Unit 14 - Local Events

We  bought  the  playing field in the thirties.   At  first  they thought of having the field where the Garage is but there was  no grant  unless the field was big enough to have a  football  pitch and a place for the children to play, they also tried to buy  the field  where  the school is but Mr. Haigh would  not  sell.   The playing  field  committee worked very hard,  they  had  carnivals every  summer and there was always a village queen and  with  the visiting  queens  we had about ten in the procession and  it  was nice  to  see all the village turning out and from the  Ynys  and other places as well.  We had a concert on the Friday before  the Carnival  and Sybil Throndyke was supposed to be there  once  but she did not feel well and she sent her sister to crown the Queen.  The  money was very hard to get as the people were very poor  and most  of  the money was collected with people  going  round  with boxes and it would be good for the young people today to know how hard  it  was then to pay for the playing field.  

Mrs.  Chambers helped a lot with the Carnivals, she was Mrs. Unwins mother,  and they  lived at Edryn then and her son John joined in when he  was on holiday.  There was a lot of young people from Wigan there  in Summer  as  well, they called themselves the Talsarnau  Club.   I think they used to meet in Wigan during the winter and when  they came  in Summer they joined with us locals and they had a  treassure hunt and quite a few other things.  The ones I remember most at the Carnival were Eric Mayer, Taylor and Denning, I very often think of them as they dressed up for the carnival, they had  gone to  a  lot of trouble to bring clothes with them  and  then  they would  play soccer with us and we had to play rugby with them  on the  sand  near Clogwyn Melyn. 

We played football  then  in  the field  near Fron Yw.  I can remember in the twenties a  crowd  of men  went down to the traeth to `tryfera' and the river was  then near  the rocks the other side of Clogwyn Melyn and they  crossed the  river  in a wide part where it was not very  deep  and  made their way to fish in a channel where the river had been and  when they  looked round the tide was coming in fast and they  ran  towards  Portmeirion,  or Aber Ia as it was then called,  and  they walked  all  the  way on the Penrhyn side  and  William  Rowlands picked them up in his old Ford by the Powder Works and when  they came  to the village they were a sorry sight in their clothes  as the tide had taken their dry clothes as they had changed near the river  and Griffith John lost a gold watch he had  in his  waistcoat pocket. 

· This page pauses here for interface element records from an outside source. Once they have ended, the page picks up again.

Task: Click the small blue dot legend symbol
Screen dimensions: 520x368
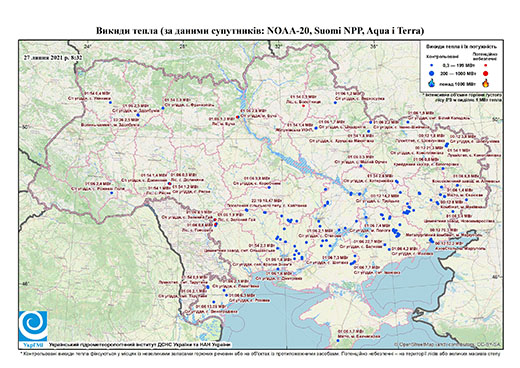Action: tap(432, 65)
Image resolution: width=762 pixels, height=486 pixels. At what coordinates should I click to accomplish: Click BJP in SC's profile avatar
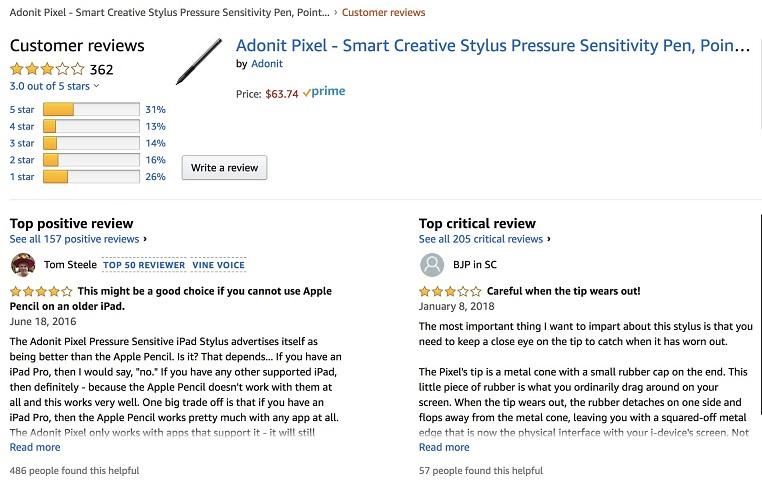pyautogui.click(x=432, y=265)
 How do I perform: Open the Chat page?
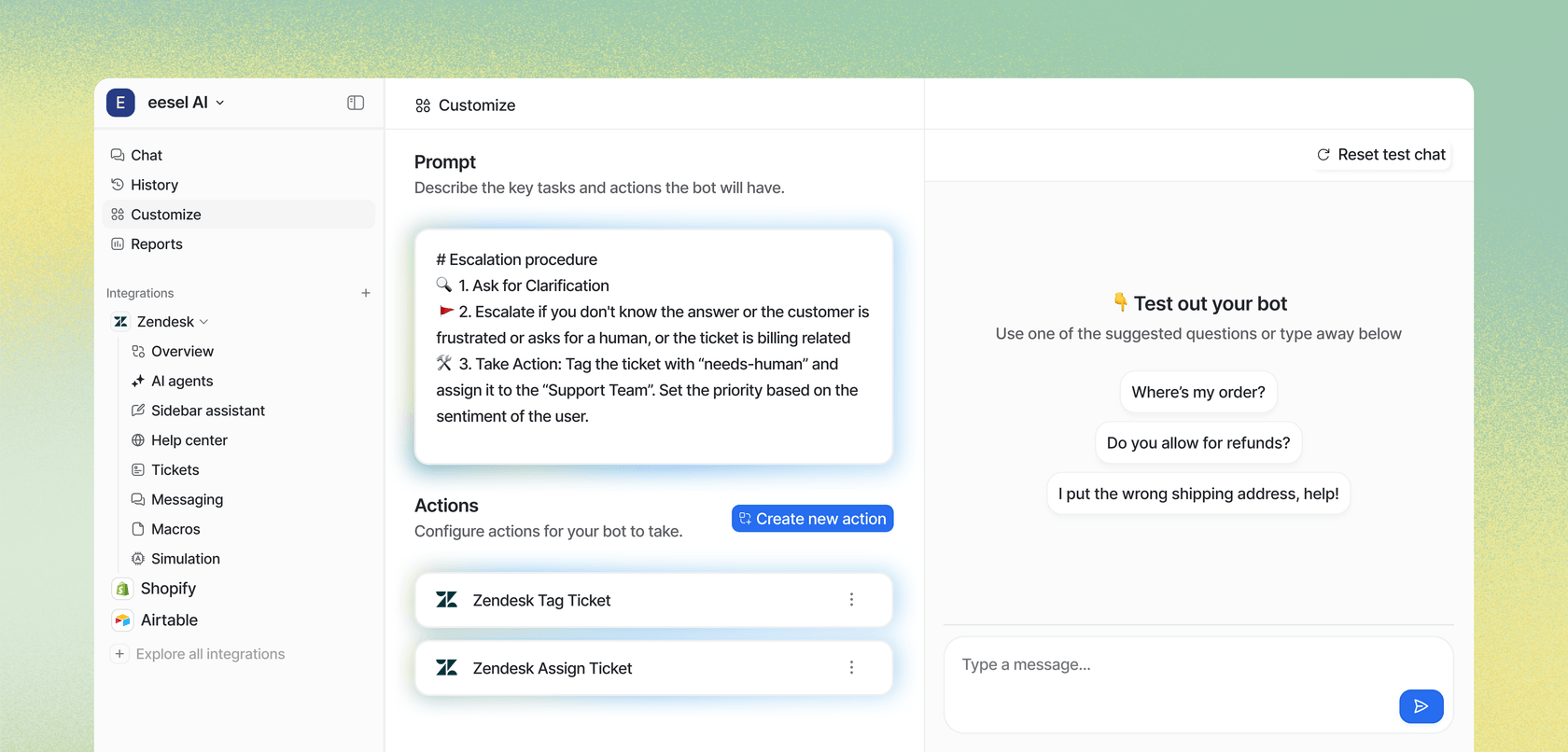click(x=147, y=155)
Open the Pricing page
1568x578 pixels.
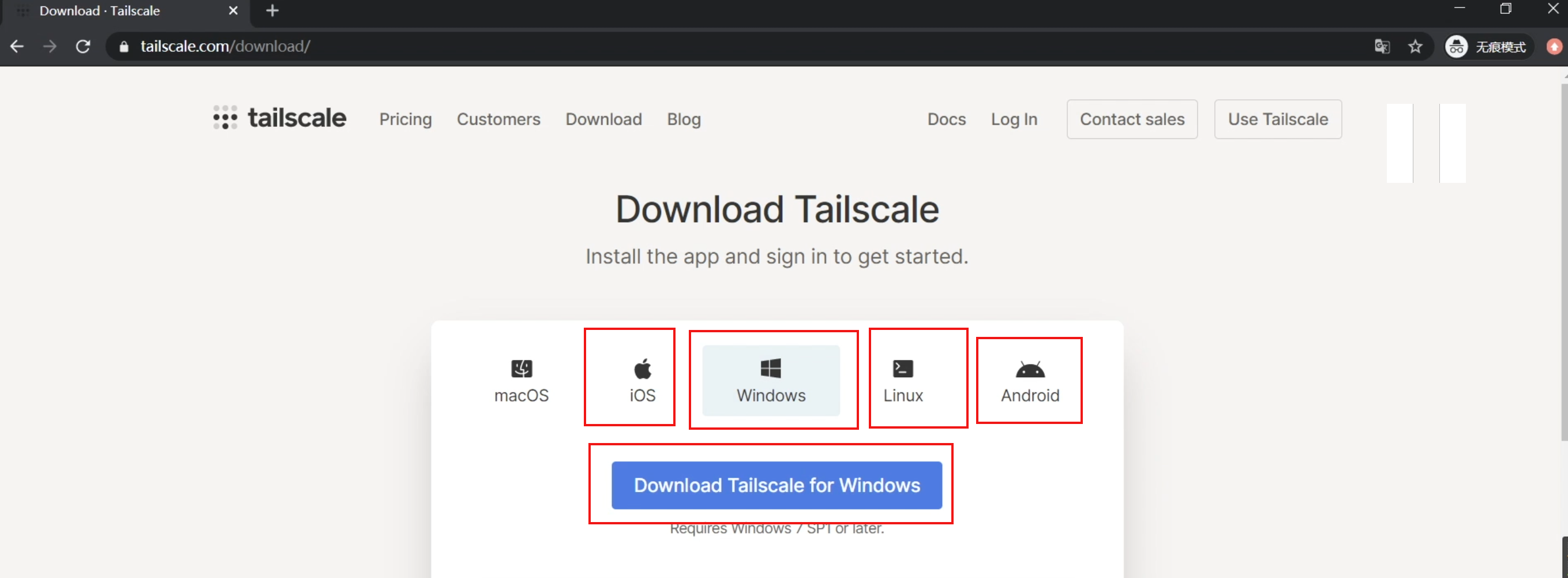pyautogui.click(x=406, y=119)
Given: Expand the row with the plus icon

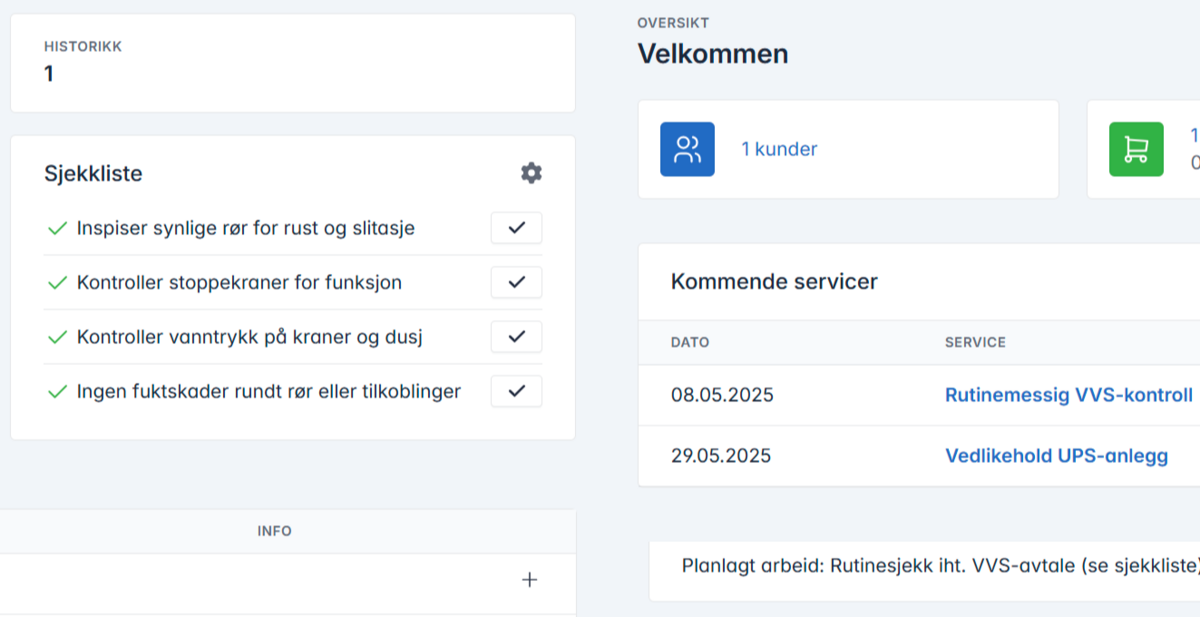Looking at the screenshot, I should [530, 580].

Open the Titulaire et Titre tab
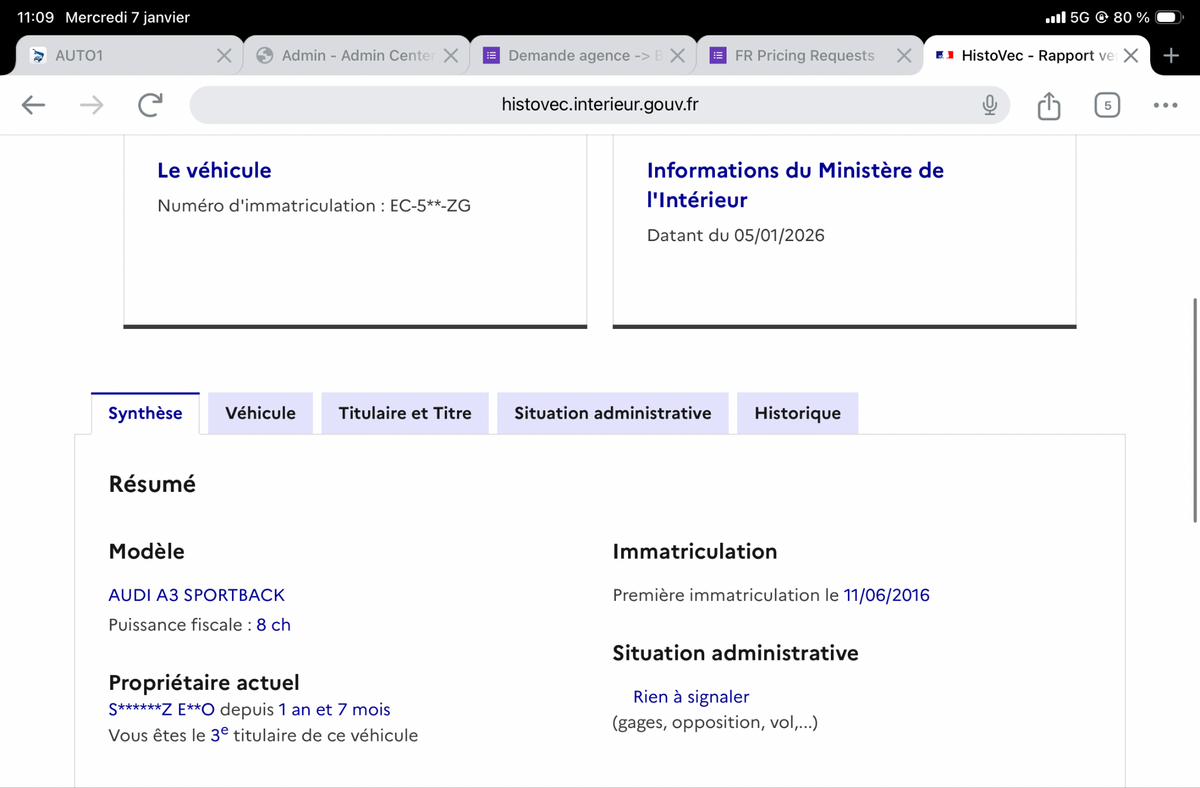pyautogui.click(x=405, y=413)
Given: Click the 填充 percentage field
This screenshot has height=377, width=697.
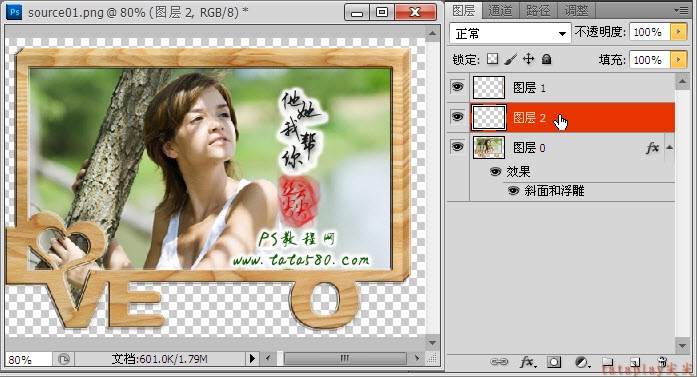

I remember us going down once to fish near Borth  y Gest and Evie, Tynbryn caught a big turbot, or as one of the  old sailors  said it was a John Dory, the same family.  Evie  was  in the water just up to his waist and he could feel something  under his feet and as he he had the harpoon with him I gave him a  hand to  take it out of the water.  That was not the end of the  story though,  as  he took it up to the quarry where he worked  at  the time,  and  raffled it and he hid it behind his tool  box   where they  kept the powder for blasting and when he went to  fetch  it for  the  raffle winner it was not there, someone  had  played  a trick on him.  The John Dory weighed 14.5 lbs.

Mrs.  Evan Williams, kept the Post Office when we  were  children and  Evan Llewelyn, the son, took over from her.  My mother  used to talk about the village pump but I dont think she could  remember  it and I'm sure it was what her mother had told her, it  was the other side of the road from the Church where the parking  now is and the women used to wash their clothes there.